I wouldn't let the "macro" based aspect of the Harmony remotes put you off. As has been said above, they do an excellent job of remembering the state of all devices, so long as you ONLY use the Harmony remote. I have many activities setup: DirecTV, DVD, Wii, Radio, PC and also have the same activities but using my receiver for audio rather than the TV (two activities for each: TV sound and 5.1 stereo sound). When using the receiver, the TV audio is automatically muted and then restored if switching back to TV audio. It has never missed a beat, other than occasional issues with IR interference from the LCD TV when first powered on (but this also affects other remotes). My solution is to always start and end with the DirecTV activity so that the TV doesn't need to change inputs when first starting up. After 30 seconds or so I can switch to something else without the IR interference. This is an issue with many LCD TVs though and not the Harmony.


----------



## mdavej (Jan 31, 2007)

xmguy said:


> The URC-200 and the current RF-20 are both made by UEI. Matter of fact all the remotes I've had are either One-For-All or Radio-Shack UEI branded remotes. I like the JP1. I've never used it however. Not sure if I could use it on a non-serial port computer.


You are mistaken about the URC-200 and RF-20. They are not made by UEI, but by Universal Remote Control, Inc. It's confusing because both URC and UEI have remotes with the letters "URC" in some of their model numbers. A dead giveaway is that all UEI remotes use 9xx codes for programming and share all the same device codes (same codes as DirecTV remotes). URC remotes are programmed differently and use completely different device codes. UEI, not URC, makes One-For-All, Radio Shack, Xsight or DirecTV remotes. Actually, UEI stopped making remotes for radio shack a few years ago. URC remotes cannot be programmed via JP1.

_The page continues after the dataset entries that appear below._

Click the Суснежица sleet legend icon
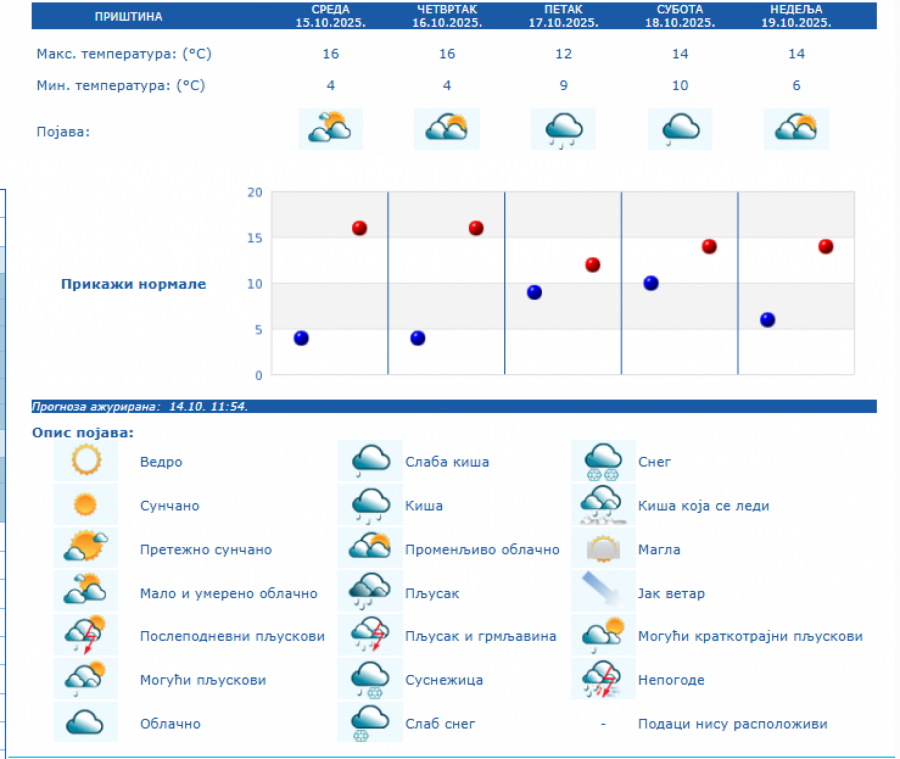Viewport: 900px width, 759px height. (370, 679)
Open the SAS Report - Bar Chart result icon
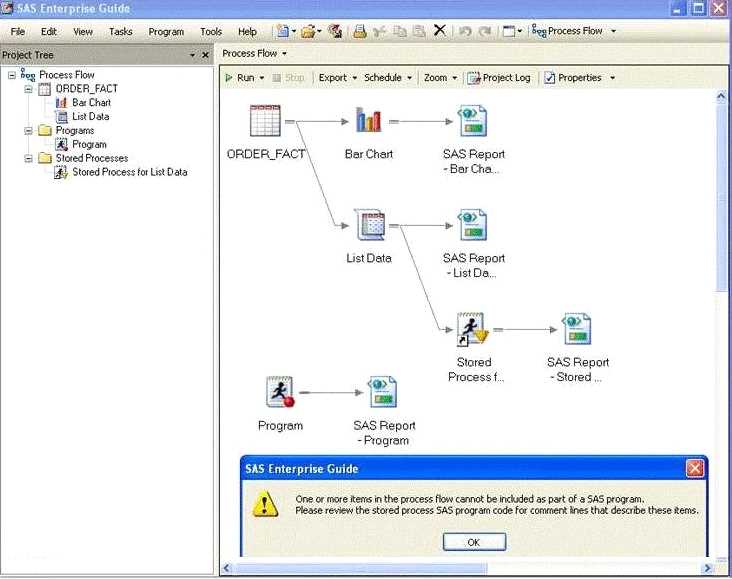The width and height of the screenshot is (732, 579). 473,121
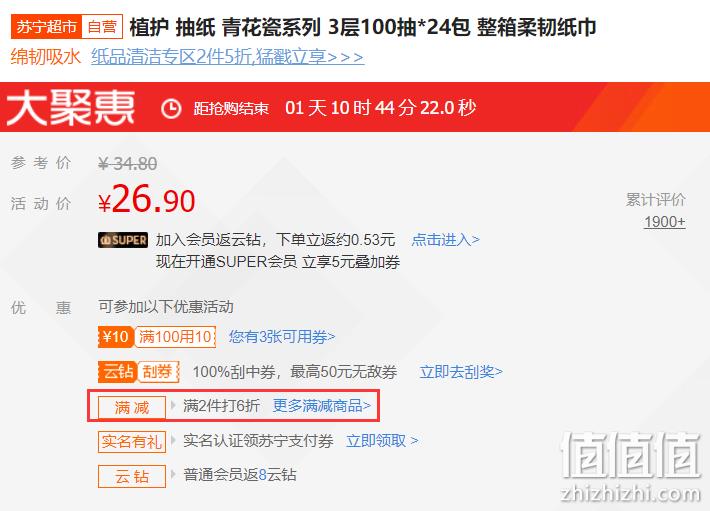The image size is (710, 511).
Task: Click the clock icon in countdown banner
Action: point(171,109)
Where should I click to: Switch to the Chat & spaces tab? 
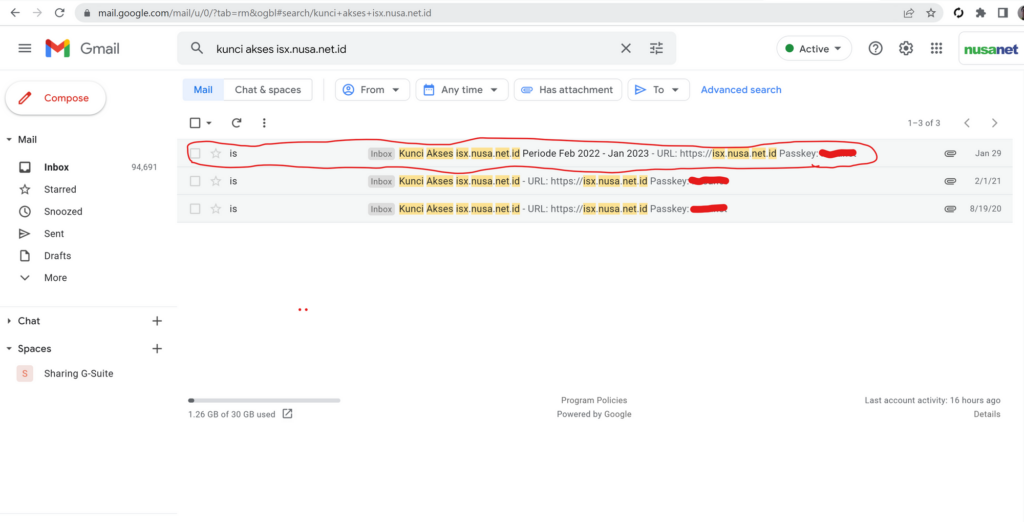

Current JP1 interfaces are all USB and work on all the major OS's (Win, Mac, Linux, etc.).


----------



## Beerstalker (Feb 9, 2009)

photostudent said:


> I am with you. I have a drawer full of universal remotes that are obsolete. Nothing works as well as an OEM remote. I do use a Harmony to switch functions. A couple remotes sitting on the coffee table may offend an interior decorator but not me.


I highly disagree with you here. My Harmony remotes work as good if not better than the OEM remotes. Many times the harmony remote gives me access to commands that the OEM remote doesn't even have on it like discreet input commands, discreet power commands, etc. If you don't like your Harmony remote, it most likely isn't set up that well. It does take a bit more tweaking then some poeple are willing to put into them. Some of the really helpful things to do are to decrease the number of repeats, and the inter device delays. Doing so will really speed up the remote if your major issue is speed.


----------



## DallasFlier (Oct 24, 2011)

Beerstalker said:


> I highly disagree with you here. My Harmony remotes work as good if not better than the OEM remotes. Many times the harmony remote gives me access to commands that the OEM remote doesn't even have on it like discreet input commands, discreet power commands, etc. If you don't like your Harmony remote, it most likely isn't set up that well. It does take a bit more tweaking then some poeple are willing to put into them. Some of the really helpful things to do are to decrease the number of repeats, and the inter device delays. Doing so will really speed up the remote if your major issue is speed.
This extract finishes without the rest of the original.